Eran otros tiempos. Los Reyes Magos eran los Reyes Magos y les habíamos escrito con antelación suficiente, y nuestra mejor letra, y dibujos al final, una carta, en la que en riguroso orden argumentábamos por qué habíamos sido buenos niños y en que, quizá, solo regulares, pero prometíamos enmendar. Después, siempre siempre, pedíamos paz en el mundo, que ningún niño pasara hambre, que ninguno muriera por enfermedad, que los abuelos fueran eternos y ya, después, un regalo ¡uno! Al principio, un poni, que por mucho que tu madre se empeñara en convencerte de que no te lo iban a traer, que no cabía y daba mucho trabajo, tú sabías que la magia es la magia y que vaya que cabía, y que de verdad que lo cuidarías tú. Tras años encontrando en su lugar alguna muñeca de tirabuzones rubios como en las películas de Papá Noel, con postura rígida y ojos de pez muerto, aprendías la lección: la magia es la magia, pero está en otro lugar, y pasabas al plan B y puestos a no tener poni, pedías un disco de vinilo, un libro, o pinturas de verdad para no seguir pintando mezclando colores en pasta de dientes.

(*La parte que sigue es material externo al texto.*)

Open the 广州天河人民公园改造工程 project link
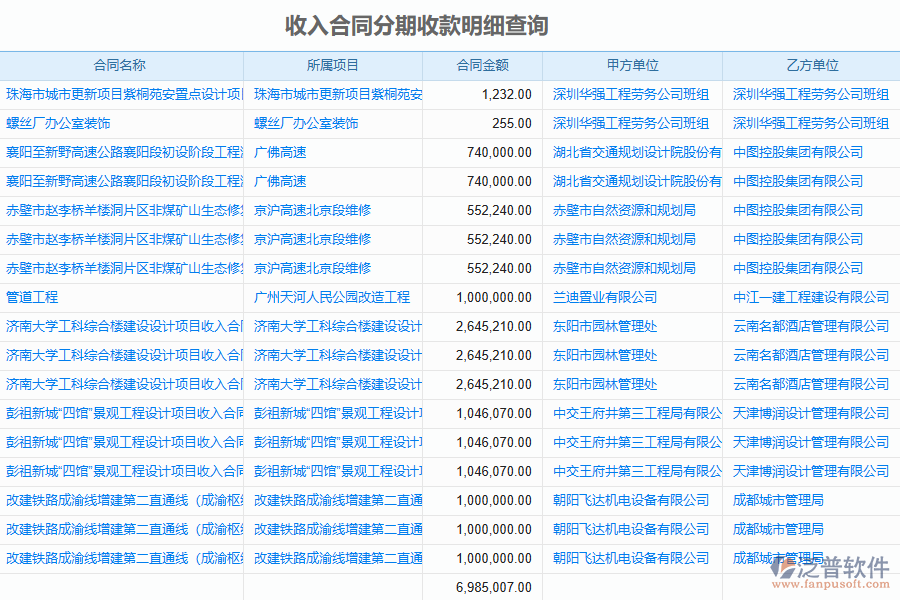 click(332, 297)
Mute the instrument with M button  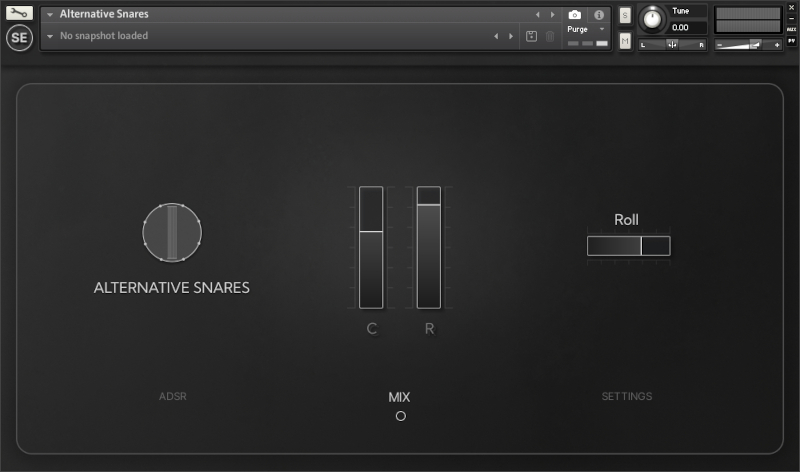click(x=625, y=41)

Eran otros tiempos y la cabalgata de los Reyes Magos, junto a los fuegos artificiales de San Bartolomé eran las dos únicas ocasiones en que mi madre se arremangaba y nos íbamos «al pueblo», porque así llamábamos aquel desplazamiento de dos kilómetros a pie del campo al núcleo urbano de San Antonio: ir al pueblo. Nos ponía nuestra mejor ropa y después, mucho abrigo, porque el cambio climático quizá asomara en las películas americanas donde la nieve se hacía con palomitas de maíz, pero lo que es aquí, hacía un frío del copón. Mi padre no venía, claro que no, con el frío que hace, pero sobre todo porque a él solo le movían de casa las carreras de ciclismo, que le gustaba mucho verlas cuando llegaban a s'Alamera y no se cansaba ni de las llegadas, ni de construir estantes donde alojar tantos trofeos como ganaba mi hermano a pesar de que era tan alto que (eran otros tiempos) hubo que empezar a fabricarle los cuadros de las bicicletas a medida.

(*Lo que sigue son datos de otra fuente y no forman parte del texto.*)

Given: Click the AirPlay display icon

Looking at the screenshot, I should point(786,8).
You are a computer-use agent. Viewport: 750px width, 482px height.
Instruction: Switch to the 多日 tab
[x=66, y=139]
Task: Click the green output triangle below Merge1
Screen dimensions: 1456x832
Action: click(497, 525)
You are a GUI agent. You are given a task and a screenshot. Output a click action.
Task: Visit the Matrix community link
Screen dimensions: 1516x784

Eran otros tiempos y los caramelos valían lo que deberían valer los caramelos y cada pieza cazada a vuelo en la cabalgata era tanto o más trofeo que los de mi hermano en la Carrera del Pavo. Celebrabas hasta cuando encontrabas, ya de regreso a casa, uno solo un poco pisado.

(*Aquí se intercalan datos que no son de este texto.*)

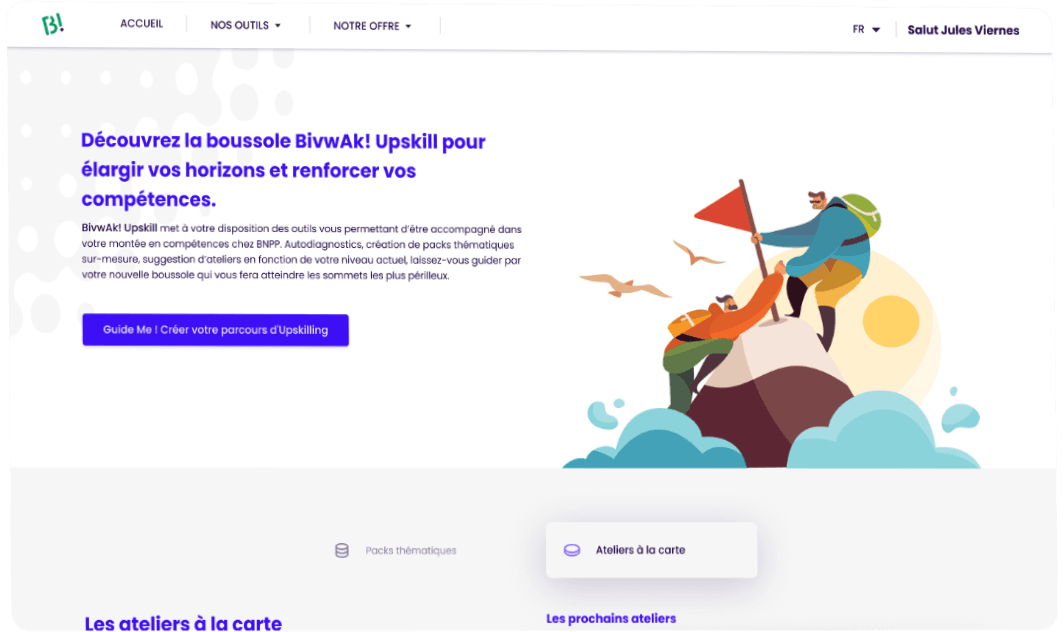Go to ACCUEIL menu item
The height and width of the screenshot is (632, 1064).
pyautogui.click(x=141, y=24)
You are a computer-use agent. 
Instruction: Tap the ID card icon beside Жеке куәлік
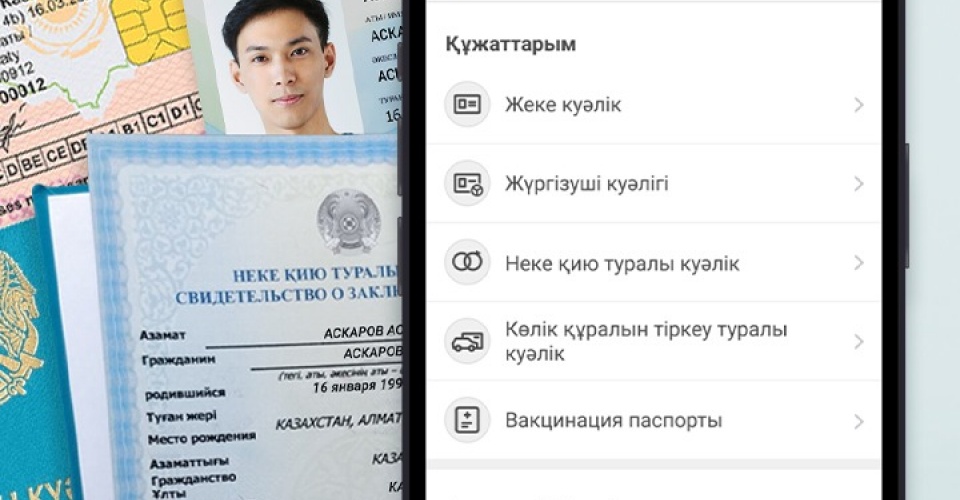tap(467, 105)
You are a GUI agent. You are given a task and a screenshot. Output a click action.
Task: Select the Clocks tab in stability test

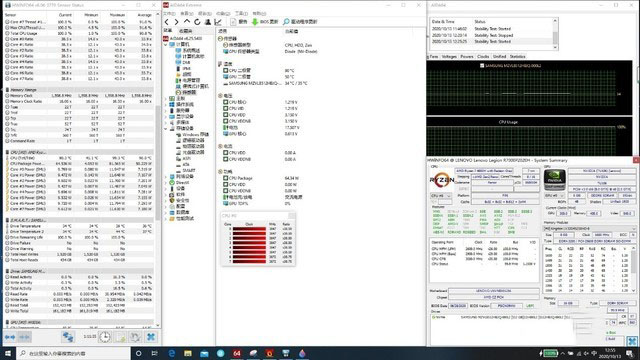(483, 57)
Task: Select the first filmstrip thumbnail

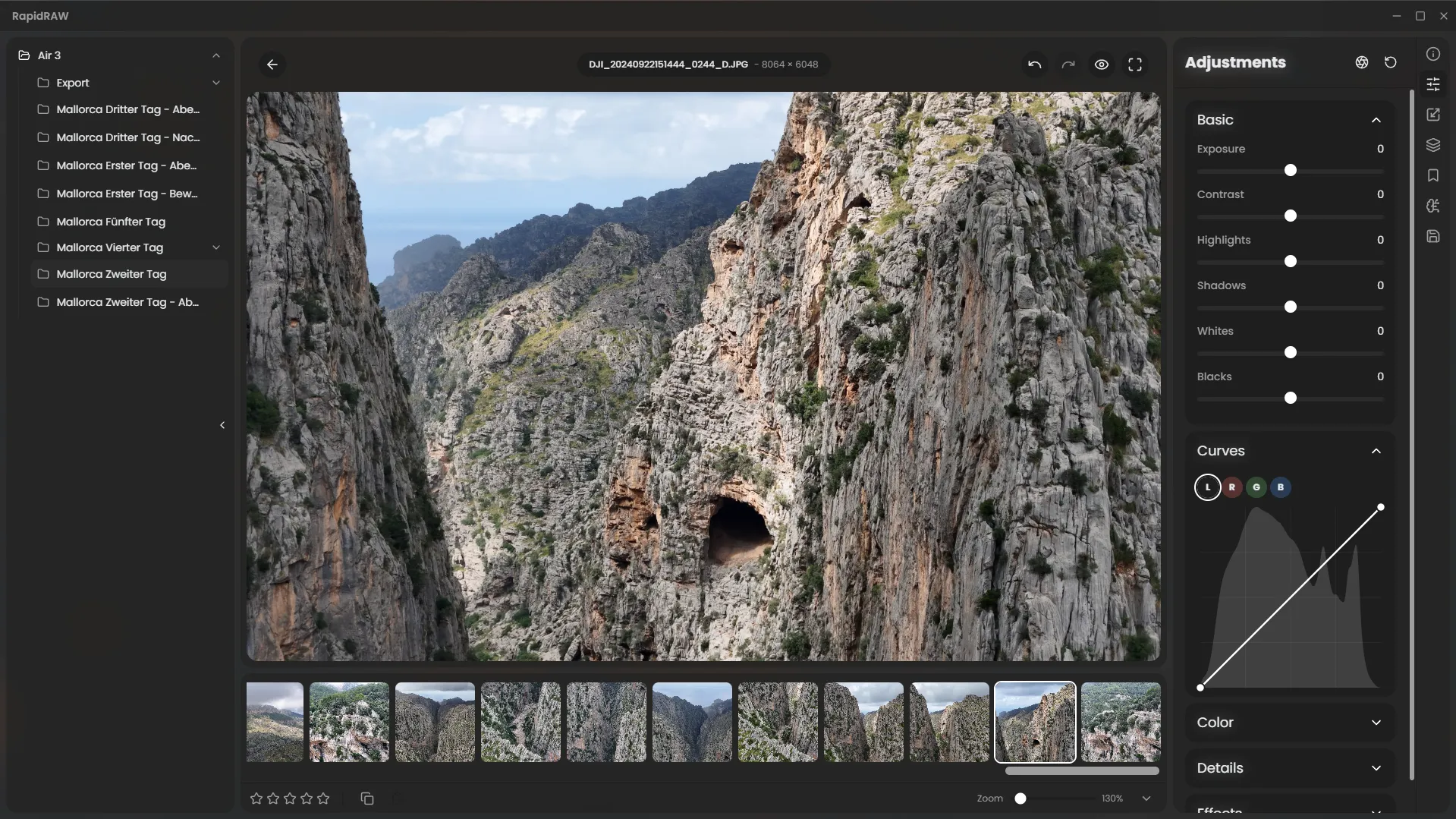Action: pyautogui.click(x=275, y=722)
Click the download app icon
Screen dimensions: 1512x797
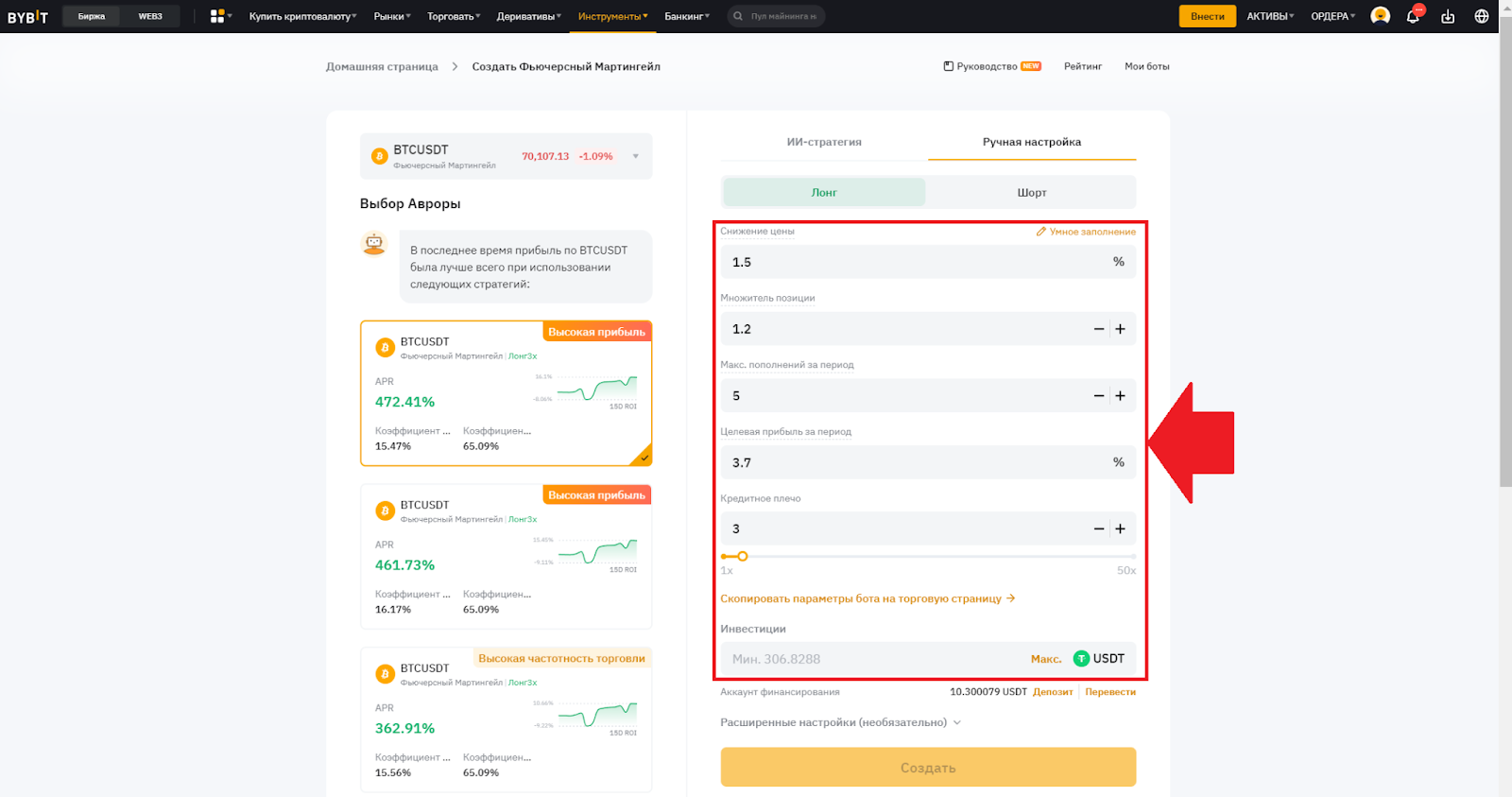1447,16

Eran otros tiempos y los Reyes Magos eran los Reyes Magos y por más que luego vieras en televisión (la única del mundo mundial) imágenes de otros Reyes, quizá en Madrid, o en Alicante, aunque para nada eran los que acababas de ver, que a veces parecían una mujer con barba postiza, o incluso, un negro pintado con chocolate porque las orejas le asomaban del mismo color sonrosado por el frío que las tuyas propias, aún así, no había duda: los tuyos eran los de verdad. Y hasta podías vislumbrar cuando Melchor, o Gaspar, te habían mirado por un instante y ahí sabías que era el que había leído tu carta y, caramba, hasta por un rato estabas convencida de que este año sí, aunque hubieras pedido un libro de Enid Blyton, habría un poni, acurrucado en postura apacible bajo un árbol de Navidad. Así que te ibas deprisa deprisa a casa, le restregabas a tu hermano que tenías tantos caramelos más que él, pero sin escarnio excesivo, que con todo lo que llevabas hecho bien hasta el momento, no era cuestión de arruinar tus relaciones con los Monarcas de Oriente. Cenabas poco porque de los nervios se te había cerrado el estómago; dejabas preparado, muy bien colocaditos los turrones, un plato a los Reyes y sacabas la botella de hierbas ibicencas hechas en casa con tres copitas y un puñado de algarrobas en el suelo de la cocina, que ya me contaréis, si cabían tres camellos, cómo no iba a caber un simple poni que, además, iba a dormir conmigo.

Y ya, te ibas a dormir recordando aquel gesto de Melchor, o Gaspar, absolutamente convencida de la complicidad que había en él y repasabas mentalmente todas las aventuras que tendrías para contar cuando volvieras el lunes al colegio y ahí se cruzaba, traicionera, la imagen de la última cuchufleta de tu hermano envidioso por tus caramelos que se reía de ti diciendo que anda que un poni, que lo único que te ibas a encontrar era carbón en los zapatos. Pero en aquel momento, tú no, que eras la mejor niña del mundo, sino el poni que dormía aún en el regazo de tus pensamientos, se acercaba, se comía el carbón, resoplaba y se dormía otra vez.